Dans un message chargé d’émotion, Leonel Messi a ouvert son cœur comme rarement auparavant. La légende argentine a rendu un hommage poignant à son père décédé, un texte intime qui a bouleversé des millions de supporters à travers le monde et rappelé combien, derrière le champion, se cache un fils profondément attaché à sa famille.
« Papa, je n’arrive pas à croire que tu es parti », écrit Messi dès les premières lignes. Des mots simples, mais d’une force immense, qui donnent le ton d’un témoignage marqué par le manque, les regrets et l’amour éternel.
Le capitaine de l’Argentine revient sur leur relation fusionnelle, nourrie par le football depuis son enfance. Il raconte ces moments devenus sacrés : après chaque match, il attendait le message de son père, ce message qui n’est plus jamais arrivé. Même lors du parcours vers la finale, Messi espérait encore partager cette aventure avec lui, voyager ensemble, le voir dans les tribunes.
Mais la finale est arrivée… et son père n’était plus là.
L’Argentin confie alors une douleur difficile à cacher : « Nous sommes arrivés en finale et tu n’étais pas là. Je ne pouvais pas me sentir bien. » Derrière les trophées et les applaudissements, Messi laisse apparaître une blessure personnelle que ni les victoires ni la gloire ne peuvent effacer.
Dans ce texte bouleversant, le septuple Ballon d’Or évoque aussi l’homme qui a façonné sa vie. Celui qui l’emmenait à tous les entraînements après le travail, qui ne manquait aucun match, qui était à la fois « le représentant, l’ami et le conseiller ». Plus qu’un père, une présence constante, un guide silencieux.
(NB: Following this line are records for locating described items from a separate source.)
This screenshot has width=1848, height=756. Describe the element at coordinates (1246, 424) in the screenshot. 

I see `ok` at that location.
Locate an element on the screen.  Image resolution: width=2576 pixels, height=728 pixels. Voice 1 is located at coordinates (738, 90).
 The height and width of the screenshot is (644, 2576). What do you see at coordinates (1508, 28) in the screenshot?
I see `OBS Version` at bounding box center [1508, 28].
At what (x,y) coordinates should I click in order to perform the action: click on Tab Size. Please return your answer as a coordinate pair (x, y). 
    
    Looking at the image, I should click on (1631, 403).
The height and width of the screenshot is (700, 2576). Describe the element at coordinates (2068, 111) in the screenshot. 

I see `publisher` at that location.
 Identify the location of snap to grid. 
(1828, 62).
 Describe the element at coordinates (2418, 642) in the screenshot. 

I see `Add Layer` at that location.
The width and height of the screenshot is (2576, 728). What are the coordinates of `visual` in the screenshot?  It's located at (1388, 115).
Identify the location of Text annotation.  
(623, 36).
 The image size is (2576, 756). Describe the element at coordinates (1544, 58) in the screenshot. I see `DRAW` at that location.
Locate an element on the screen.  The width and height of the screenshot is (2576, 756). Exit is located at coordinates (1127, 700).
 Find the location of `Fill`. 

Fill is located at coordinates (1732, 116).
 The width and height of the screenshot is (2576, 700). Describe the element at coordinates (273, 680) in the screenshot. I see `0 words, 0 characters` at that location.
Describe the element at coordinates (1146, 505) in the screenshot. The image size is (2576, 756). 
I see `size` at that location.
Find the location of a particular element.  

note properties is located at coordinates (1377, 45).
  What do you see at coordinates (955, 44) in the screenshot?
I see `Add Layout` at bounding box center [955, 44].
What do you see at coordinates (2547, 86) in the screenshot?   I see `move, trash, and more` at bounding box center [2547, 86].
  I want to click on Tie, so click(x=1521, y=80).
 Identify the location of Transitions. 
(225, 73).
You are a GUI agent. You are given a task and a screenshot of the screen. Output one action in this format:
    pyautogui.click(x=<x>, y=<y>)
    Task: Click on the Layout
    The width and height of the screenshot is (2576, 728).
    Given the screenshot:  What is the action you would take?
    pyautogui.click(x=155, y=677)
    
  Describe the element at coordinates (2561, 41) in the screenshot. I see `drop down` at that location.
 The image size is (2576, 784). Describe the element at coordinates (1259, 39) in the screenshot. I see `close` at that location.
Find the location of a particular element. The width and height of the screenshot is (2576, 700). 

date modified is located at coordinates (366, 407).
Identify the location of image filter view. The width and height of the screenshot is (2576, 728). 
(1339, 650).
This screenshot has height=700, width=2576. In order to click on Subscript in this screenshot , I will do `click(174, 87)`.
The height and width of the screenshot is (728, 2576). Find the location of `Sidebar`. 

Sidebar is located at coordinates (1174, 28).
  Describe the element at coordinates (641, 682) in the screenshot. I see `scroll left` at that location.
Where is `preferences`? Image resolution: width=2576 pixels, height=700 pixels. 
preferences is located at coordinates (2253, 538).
Messi souligne également une dimension touchante : son père aimait avant tout voir sa famille heureuse, et surtout le regarder jouer sans attirer l’attention. Une passion discrète, fidèle, presque sacrée.
La fin du message est sans doute la plus émouvante. Le champion du monde promet de transmettre à ses enfants les valeurs reçues de son père : « Je les enseigne et les éduque comme tu l’as fait avec moi. » Une manière de faire vivre son héritage au-delà de l’absence.
Puis vient l’adieu :
« Repose en paix et prends soin de nous de là-haut comme tu l’as fait ici. Merci pour tout. Je t’aime, papa.
»
En quelques lignes, Leonel Messi a rappelé que le football peut offrir des titres, des records et l’immortalité sportive, mais qu’il ne remplace jamais ceux que l’on aime. Et cette fois, ce n’est pas le génie du ballon qui a parlé au monde… c’est simplement un fils qui pleure son père.